Cifar10Dataset#

class Cifar10Dataset(resize=False, data_path='cifar_data')#

Bases: DatasetWrapper

A wrapper to the standard Cifar10 dataset, available at torchvision.datasets.CIFAR10. The current wrapper class supplyes the required transformations and augmentations, and also implements the required DatasetWrapper methods

__init__(resize=False, data_path='cifar_data')#

Methods

__init__([resize, data_path])

get_approximation_set()

Returns data set to be used for range approximation

get_class_labels_dict()

Returns the class_name to index mapping

get_samples_per_class(ds)

Returns the number of samples in each class.

get_test_data()

Returns the test data

get_train_data()

Returns the training data

get_train_pipe_ffcv(args)

Returns the training data as ffcv pipeline

get_val_data()

Returns the validation data

is_imbalanced()

Always returns False - Cifar10 dataset is balanced

get_approximation_set()#

Returns data set to be used for range approximation

get_samples_per_class(ds)#

Returns the number of samples in each class.

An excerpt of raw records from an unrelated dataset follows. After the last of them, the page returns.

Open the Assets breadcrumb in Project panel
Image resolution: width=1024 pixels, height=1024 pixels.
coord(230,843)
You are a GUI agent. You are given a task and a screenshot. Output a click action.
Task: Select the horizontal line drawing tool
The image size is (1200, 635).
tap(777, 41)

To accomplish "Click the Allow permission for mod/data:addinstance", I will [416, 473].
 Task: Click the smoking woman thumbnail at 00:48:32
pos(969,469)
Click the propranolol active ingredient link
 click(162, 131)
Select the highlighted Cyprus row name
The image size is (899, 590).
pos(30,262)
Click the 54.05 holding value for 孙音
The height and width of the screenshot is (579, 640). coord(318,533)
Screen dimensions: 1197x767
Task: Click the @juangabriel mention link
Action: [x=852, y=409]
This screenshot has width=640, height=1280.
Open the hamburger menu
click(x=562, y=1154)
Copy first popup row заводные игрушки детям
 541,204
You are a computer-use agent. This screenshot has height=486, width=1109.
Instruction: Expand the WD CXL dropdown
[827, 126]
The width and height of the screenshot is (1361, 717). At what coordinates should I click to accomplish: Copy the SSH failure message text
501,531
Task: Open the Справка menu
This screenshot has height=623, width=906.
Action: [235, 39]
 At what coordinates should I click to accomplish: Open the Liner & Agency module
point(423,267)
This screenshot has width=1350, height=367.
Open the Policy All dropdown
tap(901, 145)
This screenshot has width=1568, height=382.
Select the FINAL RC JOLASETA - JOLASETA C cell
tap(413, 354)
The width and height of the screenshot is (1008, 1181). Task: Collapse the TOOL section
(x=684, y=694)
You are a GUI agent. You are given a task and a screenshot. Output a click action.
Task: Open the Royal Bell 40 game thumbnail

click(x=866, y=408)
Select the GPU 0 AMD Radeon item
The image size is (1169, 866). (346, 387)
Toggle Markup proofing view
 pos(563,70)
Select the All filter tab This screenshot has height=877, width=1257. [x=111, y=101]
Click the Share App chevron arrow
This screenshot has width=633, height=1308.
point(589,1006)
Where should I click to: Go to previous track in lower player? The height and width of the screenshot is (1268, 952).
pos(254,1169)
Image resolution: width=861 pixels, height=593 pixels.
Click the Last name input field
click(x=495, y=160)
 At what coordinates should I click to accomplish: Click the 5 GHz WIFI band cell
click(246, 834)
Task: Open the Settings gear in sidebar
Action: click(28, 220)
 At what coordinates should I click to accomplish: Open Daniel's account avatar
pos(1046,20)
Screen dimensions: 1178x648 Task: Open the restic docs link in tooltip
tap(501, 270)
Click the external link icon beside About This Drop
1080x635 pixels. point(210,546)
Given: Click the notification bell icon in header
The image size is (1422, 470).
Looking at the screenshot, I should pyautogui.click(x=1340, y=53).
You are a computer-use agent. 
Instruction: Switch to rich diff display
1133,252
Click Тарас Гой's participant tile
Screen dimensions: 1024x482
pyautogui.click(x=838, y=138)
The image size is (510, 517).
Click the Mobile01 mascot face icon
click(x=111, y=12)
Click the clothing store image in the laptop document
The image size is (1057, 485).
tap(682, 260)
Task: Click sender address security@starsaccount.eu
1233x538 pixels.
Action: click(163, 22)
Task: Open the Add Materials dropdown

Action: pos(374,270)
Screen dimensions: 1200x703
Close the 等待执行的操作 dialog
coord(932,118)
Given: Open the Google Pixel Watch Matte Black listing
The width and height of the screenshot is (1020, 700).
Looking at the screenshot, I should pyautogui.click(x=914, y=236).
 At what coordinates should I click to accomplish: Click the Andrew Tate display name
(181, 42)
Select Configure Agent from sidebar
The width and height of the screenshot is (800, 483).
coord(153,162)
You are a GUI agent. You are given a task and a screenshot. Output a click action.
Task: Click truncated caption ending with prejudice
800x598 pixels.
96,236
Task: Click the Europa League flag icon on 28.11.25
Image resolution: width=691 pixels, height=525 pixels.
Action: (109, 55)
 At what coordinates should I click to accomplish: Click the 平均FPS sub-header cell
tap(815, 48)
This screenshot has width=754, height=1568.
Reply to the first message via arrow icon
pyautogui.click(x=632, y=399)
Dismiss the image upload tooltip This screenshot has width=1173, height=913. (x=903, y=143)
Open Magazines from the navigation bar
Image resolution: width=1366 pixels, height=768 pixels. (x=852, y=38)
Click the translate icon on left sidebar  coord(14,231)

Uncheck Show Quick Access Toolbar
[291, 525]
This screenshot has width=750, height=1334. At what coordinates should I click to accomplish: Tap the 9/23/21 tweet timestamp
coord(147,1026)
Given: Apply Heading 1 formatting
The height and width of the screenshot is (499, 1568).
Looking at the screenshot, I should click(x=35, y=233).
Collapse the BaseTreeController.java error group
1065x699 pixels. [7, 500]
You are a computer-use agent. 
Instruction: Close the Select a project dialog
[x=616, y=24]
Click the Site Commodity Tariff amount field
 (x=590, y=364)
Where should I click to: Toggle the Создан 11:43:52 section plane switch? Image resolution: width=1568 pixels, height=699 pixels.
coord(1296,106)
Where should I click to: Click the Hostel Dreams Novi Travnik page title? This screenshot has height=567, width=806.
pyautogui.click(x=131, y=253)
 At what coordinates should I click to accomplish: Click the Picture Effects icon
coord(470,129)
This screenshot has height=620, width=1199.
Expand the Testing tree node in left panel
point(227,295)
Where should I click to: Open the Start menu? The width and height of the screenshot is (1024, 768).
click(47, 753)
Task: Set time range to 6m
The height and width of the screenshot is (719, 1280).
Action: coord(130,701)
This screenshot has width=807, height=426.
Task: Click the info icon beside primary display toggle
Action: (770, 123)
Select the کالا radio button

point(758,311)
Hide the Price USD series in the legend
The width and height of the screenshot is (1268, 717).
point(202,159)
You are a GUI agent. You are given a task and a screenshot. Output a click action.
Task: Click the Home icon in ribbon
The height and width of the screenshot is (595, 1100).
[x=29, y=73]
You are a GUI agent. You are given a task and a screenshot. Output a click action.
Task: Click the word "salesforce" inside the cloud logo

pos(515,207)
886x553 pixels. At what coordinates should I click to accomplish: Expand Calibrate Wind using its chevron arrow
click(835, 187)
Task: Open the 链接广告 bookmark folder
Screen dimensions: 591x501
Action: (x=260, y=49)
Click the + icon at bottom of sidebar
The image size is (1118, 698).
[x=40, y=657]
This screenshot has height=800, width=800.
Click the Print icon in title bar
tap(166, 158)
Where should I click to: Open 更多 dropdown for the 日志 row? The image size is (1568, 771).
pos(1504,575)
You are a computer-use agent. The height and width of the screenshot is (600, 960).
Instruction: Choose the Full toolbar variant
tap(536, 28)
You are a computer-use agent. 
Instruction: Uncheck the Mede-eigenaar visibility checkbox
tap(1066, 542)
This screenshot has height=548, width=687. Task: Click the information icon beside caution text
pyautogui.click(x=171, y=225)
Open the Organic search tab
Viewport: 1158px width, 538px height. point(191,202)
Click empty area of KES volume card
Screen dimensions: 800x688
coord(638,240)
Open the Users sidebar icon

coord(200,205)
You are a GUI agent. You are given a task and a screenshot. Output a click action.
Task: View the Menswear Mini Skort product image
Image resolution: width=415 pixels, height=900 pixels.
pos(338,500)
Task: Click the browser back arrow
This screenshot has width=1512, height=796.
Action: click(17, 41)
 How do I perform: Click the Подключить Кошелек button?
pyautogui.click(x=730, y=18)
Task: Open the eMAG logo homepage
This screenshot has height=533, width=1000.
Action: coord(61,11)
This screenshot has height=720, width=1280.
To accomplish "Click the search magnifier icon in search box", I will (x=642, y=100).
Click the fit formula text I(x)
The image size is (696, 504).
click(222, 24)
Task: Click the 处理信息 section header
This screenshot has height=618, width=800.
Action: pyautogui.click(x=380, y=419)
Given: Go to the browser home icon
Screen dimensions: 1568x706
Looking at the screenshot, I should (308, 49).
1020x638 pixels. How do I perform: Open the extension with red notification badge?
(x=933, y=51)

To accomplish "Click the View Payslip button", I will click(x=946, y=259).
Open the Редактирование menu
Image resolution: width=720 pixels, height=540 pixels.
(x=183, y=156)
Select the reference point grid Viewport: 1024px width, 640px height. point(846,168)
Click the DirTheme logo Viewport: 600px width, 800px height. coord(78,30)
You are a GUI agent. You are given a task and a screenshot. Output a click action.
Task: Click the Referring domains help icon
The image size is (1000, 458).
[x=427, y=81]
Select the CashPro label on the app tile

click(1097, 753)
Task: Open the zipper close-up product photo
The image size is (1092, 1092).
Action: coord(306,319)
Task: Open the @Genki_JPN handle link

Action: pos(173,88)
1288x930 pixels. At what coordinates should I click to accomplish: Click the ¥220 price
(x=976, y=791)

The Cifar10 dataset has the same number of images in each class.

Params:
  • dataset (VisionDataset): The dataset

Returns:

the number of samples in each class.

Return type:

  • list<int>

get_test_data()#

Returns the test data

get_train_data()#

Returns the training data

get_train_pipe_ffcv(args)#

Returns the training data as ffcv pipeline

Params:
  • args (Arguments): user arguments

Returns:

a dictionary of shape {‘image’: <image_pipeline>, ‘label’: <label_pipeline>} representing the corresponding ffcv pipelines, as explained: https://docs.ffcv.io/making_dataloaders.html#pipelines

Return type:

  • Dictionary

get_val_data()#

Returns the validation data

is_imbalanced()#

Always returns False - Cifar10 dataset is balanced